TEXT PROVIDED:
____________________

Mike Bloomberg Is Being Investigated For a Mysterious Disappearance of $750,000

June 14, 2010
G.O.P. Consultant Accused of Stealing Campaign Money

A top Republican political consultant was accused on Monday of stealing $1.1 million from Mayor Michael R. Bloomberg during the campaign last year and using part of the money to buy a house.

The consultant, John F. Haggerty Jr., 41, lied to Mr. Bloomberg and other aides by saying that he would spend the mayor’s money, which was funneled through the state Independence Party, on Election Day ballot security and poll watching last November, said Cyrus R. Vance Jr., the Manhattan district attorney.

But Mr. Haggerty, who set up a company, Special Election Operations L.L.C., to execute the Election Day plan, spent $32,000, Mr. Vance charged, and kept about $750,000 for himself. The balance of the money, $450,000, went to the Independence Party.

About $600,000, Mr. Vance said, went toward Mr. Haggerty’s purchase of his childhood home in Forest Hills Gardens, Queens. Mr. Haggerty even wrote out bogus checks from Special Election Operations, Mr. Vance charged, in an effort to cover up the crime.

“The defendant’s fraud was an audacious scheme to steal funds in order to buy a house, cynically misusing our political party process to hide what is common thievery,” Mr. Vance said at a news conference.

Of the five counts listed in the indictment — first-degree grand larceny, second-degree money laundering and three counts of falsifying business records — the first is the most serious and carries a maximum punishment of 25 years in prison. But election lawyers say that if convicted, Mr. Haggerty would most likely face a few months.

____________________

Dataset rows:
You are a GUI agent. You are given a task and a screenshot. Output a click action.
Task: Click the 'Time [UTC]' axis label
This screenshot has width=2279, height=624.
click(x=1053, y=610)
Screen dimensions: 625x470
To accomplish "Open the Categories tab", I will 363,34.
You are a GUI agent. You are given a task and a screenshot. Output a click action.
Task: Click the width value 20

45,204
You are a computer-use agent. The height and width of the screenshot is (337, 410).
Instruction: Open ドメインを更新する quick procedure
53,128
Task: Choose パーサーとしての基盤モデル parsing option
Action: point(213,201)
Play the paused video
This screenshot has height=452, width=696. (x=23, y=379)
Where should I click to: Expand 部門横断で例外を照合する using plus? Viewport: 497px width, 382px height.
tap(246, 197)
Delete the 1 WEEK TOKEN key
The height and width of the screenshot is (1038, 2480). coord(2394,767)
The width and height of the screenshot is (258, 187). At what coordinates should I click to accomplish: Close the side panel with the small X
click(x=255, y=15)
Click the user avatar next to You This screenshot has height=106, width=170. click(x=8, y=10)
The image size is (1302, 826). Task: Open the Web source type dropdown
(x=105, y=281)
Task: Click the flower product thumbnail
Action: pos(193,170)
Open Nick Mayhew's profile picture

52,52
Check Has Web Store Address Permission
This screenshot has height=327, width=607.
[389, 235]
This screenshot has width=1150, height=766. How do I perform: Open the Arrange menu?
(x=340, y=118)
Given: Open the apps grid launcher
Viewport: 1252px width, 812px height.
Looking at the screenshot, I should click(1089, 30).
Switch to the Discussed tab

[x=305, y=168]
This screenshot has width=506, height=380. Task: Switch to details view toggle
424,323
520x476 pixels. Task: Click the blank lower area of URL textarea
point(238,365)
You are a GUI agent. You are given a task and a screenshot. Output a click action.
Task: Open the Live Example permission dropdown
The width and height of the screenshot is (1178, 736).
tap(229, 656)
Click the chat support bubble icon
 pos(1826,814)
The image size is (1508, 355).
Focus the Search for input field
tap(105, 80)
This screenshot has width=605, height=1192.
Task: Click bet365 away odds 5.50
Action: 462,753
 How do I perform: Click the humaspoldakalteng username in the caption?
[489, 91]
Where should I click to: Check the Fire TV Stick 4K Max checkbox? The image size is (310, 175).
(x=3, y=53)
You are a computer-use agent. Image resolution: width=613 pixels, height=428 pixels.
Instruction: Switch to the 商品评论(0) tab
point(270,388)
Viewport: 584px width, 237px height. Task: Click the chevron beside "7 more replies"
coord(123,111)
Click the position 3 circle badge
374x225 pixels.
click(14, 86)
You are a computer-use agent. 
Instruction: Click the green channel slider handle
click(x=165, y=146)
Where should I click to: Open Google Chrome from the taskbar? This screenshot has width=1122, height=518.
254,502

____________________

TASK A:
According to the campaign money article, how much did Mr. Haggerty spend on the Election Day plan?
TASK B:
Scale the dataset rows, starting at the row containing "Where should I click to: Open" and ending at the last row, and write them out again with their requests. Multiply each click coordinate in the answers by 1.05 and round to whole numbers, with halves rounded up.
The article and the dataset rows have no connection to each other.

SOLUTION A:
$32,000.

SOLUTION B:
Where should I click to: Open Google Chrome from the taskbar? This screenshot has width=1122, height=518.
267,527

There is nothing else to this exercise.